ただし、専従者給与を経費にするためには、青色事業専従者の要件を満たす必要があり、注意が必要です。
●青色事業専従者を満たすための要件
・青色申告者と生計を同一にする配偶者その他の親族であること
・当該年度の12月31日に15歳以上であること
・ドクターの診療等に、6ヵ月を超える期間専従していること
※詳しくは国税庁「No.2075 青色事業専従者給与と事業専従者控除」をご覧ください
●申請書届出の期限
・クリニック開業時 ⇒ クリニック開業の日から2ヵ月以内
・クリニック開業時以外 ⇒ 青色申告書による申告をしようとする年の3月15日まで
「iDeCo」「ふるさと納税」…税金対策は様々
所得控除とは、「ある一定の条件を満たすと所得から控除される金額」のことを指します。

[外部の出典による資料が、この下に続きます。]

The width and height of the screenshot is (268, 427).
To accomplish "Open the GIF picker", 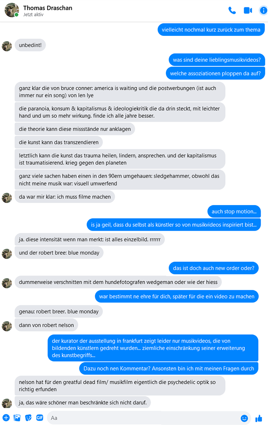I will pyautogui.click(x=40, y=418).
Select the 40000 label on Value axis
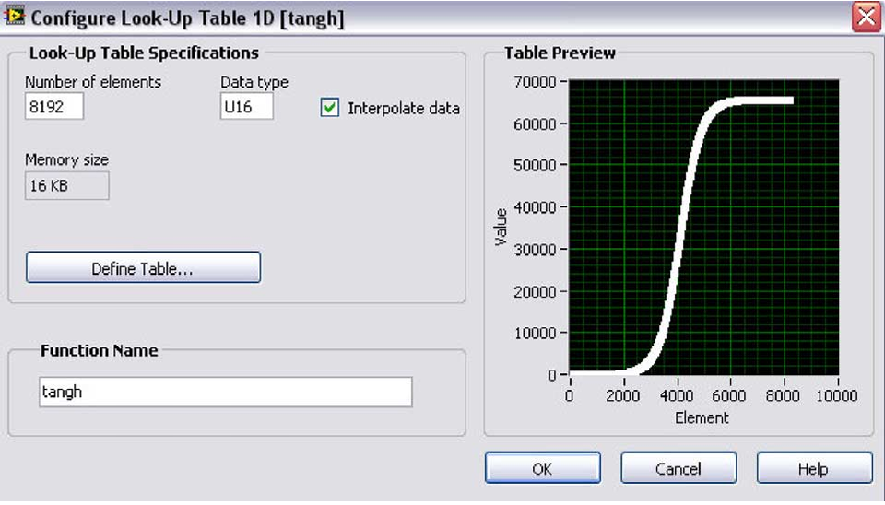This screenshot has height=505, width=885. 535,207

代表的なものを挙げれば、「扶養控除」や「配偶者控除」、「社会保険料控除」などです。
所得控除は全部で14種類あり、それぞれ適用できる要件が異なります。ここでは小規模企業共済等掛金控除としてのiDeCo、寄附金控除としてのふるさと納税に関して説明します。
◆個人型確定拠出年金(iDeCo)
個人型確定拠出年金(iDeCo)は、確定拠出年金法に基づいて実施されている私的年金の制度です。この制度への加入は任意です。自分で申し込み、自分で掛金を拠出し、自らが運用方法を選び、掛金とその運用益との合計額をもとに給付を受けられます。
掛金拠出時は掛金全額が所得控除の対象になる等、税制上の優遇措置が講じられています。

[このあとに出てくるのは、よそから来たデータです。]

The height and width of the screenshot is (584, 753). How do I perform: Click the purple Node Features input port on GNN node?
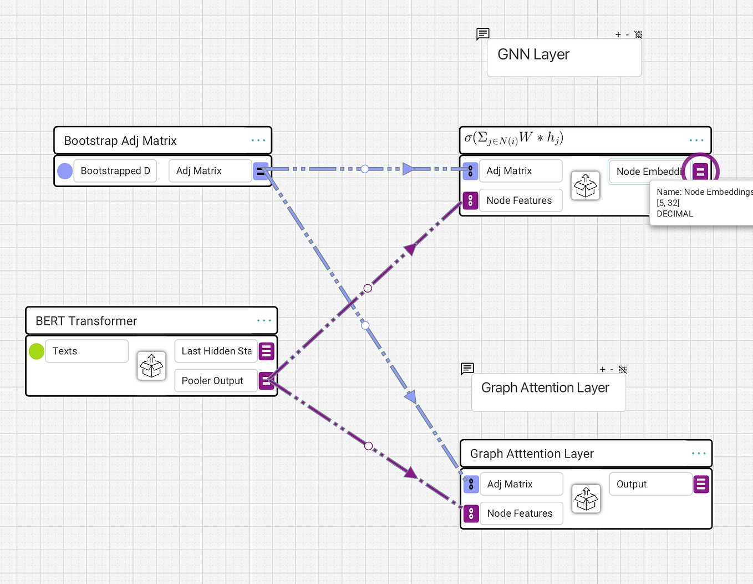click(x=470, y=200)
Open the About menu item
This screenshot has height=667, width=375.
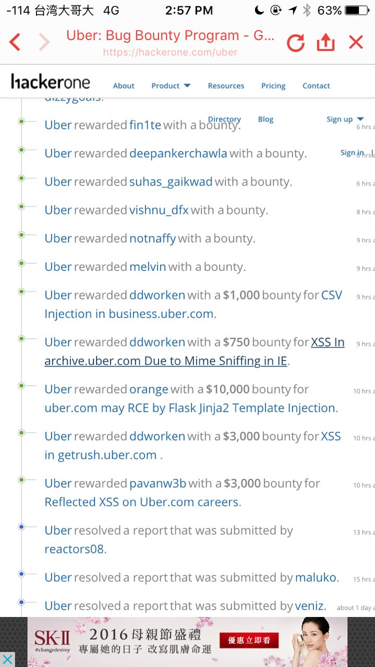click(124, 85)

厚生労働省HP:https://www.mhlw.go.jp/stf/seisakunitsuite/bunya/nenkin/kyoshutsu/ideco.html
◆ふるさと納税
「納税」という言葉がついている、ふるさと納税。しかし実際は、都道府県、市区町村への「寄附」です。
一般的に自治体へ寄附をした場合には、確定申告を行うことで、その寄附金額の一部が所得税及び住民税から控除されます。
ふるさと納税では、原則として寄附金から2,000円を除いた額が所得控除の対象となります。さらに寄附した自治体より御礼品ももらえるので、ふるさと納税を利用している方は年々増加しています。
◆まとめ◆
個人クリニックを経営するドクターにも、税金対策はたくさんあります。ただ、法人成りをすることによって、さらなる節税が可能になるケースも多く存在します。この機会に、法人成りについても検討していいかもしれませんね。